* Task to complete *
The required output is the line with "ร้านค้า (801, 62)" and each line that follows it to the end of the entries below, copied exactly and with nothing added.

#####

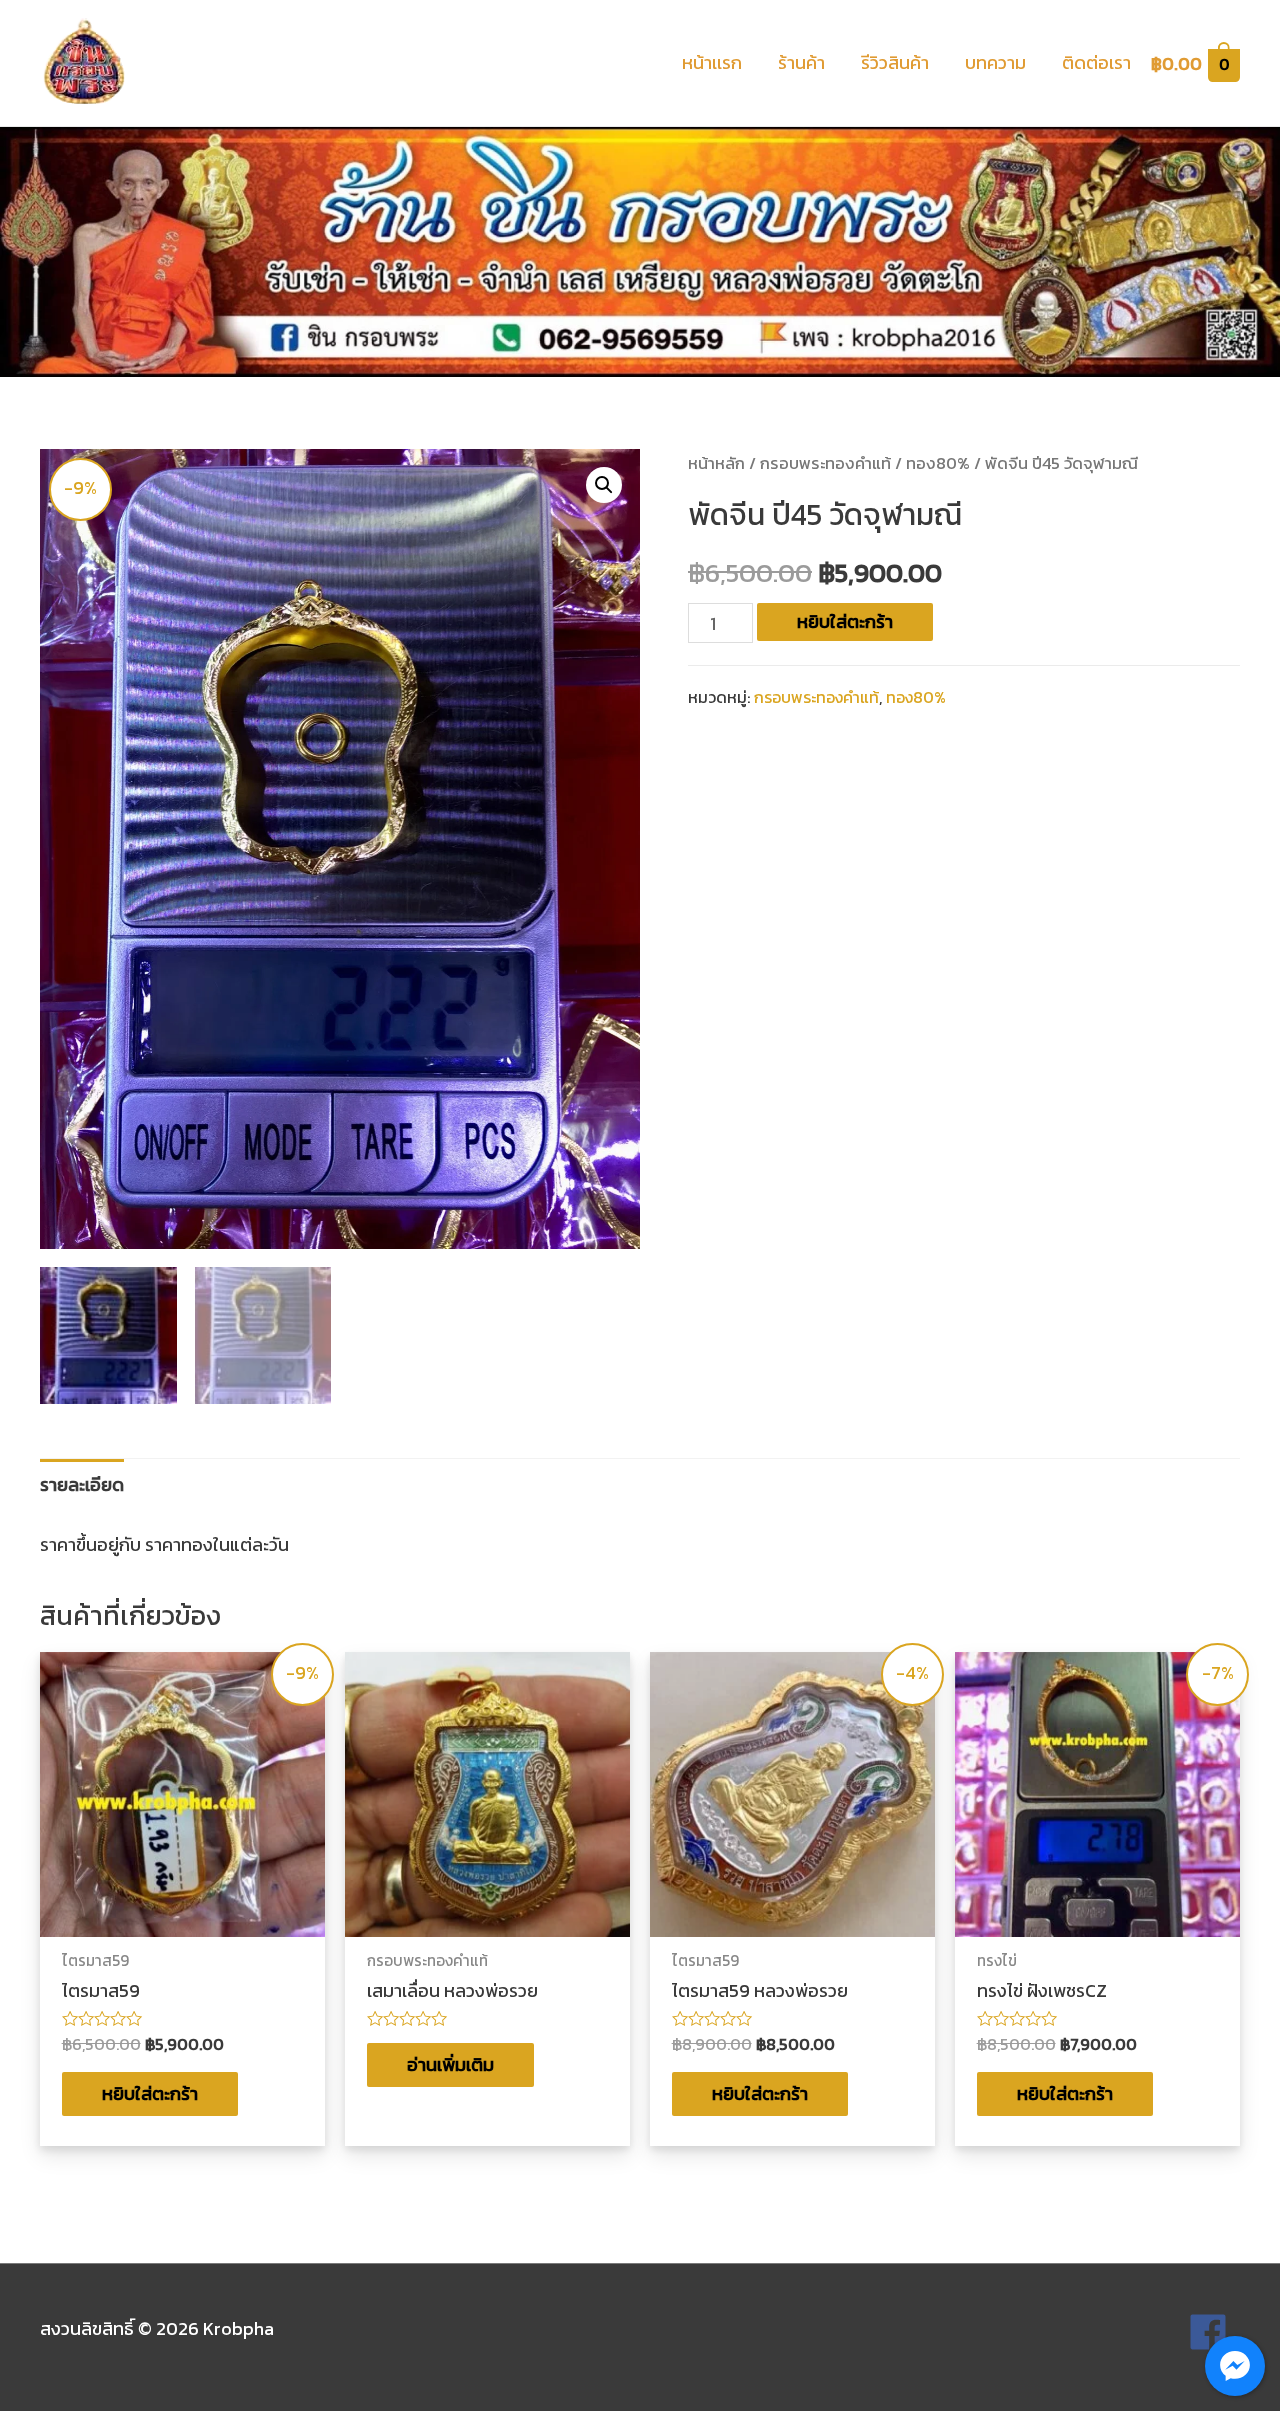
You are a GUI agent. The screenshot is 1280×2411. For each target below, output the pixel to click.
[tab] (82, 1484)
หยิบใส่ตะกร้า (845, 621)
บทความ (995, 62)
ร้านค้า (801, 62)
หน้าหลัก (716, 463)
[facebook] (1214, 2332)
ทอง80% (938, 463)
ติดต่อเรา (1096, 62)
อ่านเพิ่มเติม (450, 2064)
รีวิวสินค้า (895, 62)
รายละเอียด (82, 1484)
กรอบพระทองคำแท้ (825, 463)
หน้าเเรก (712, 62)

#####

* Response to the exercise *
ร้านค้า (801, 62)
หน้าหลัก (716, 463)
[facebook] (1214, 2332)
ทอง80% (938, 463)
ติดต่อเรา (1096, 62)
อ่านเพิ่มเติม (450, 2064)
รีวิวสินค้า (895, 62)
รายละเอียด (82, 1484)
กรอบพระทองคำแท้ (825, 463)
หน้าเเรก (712, 62)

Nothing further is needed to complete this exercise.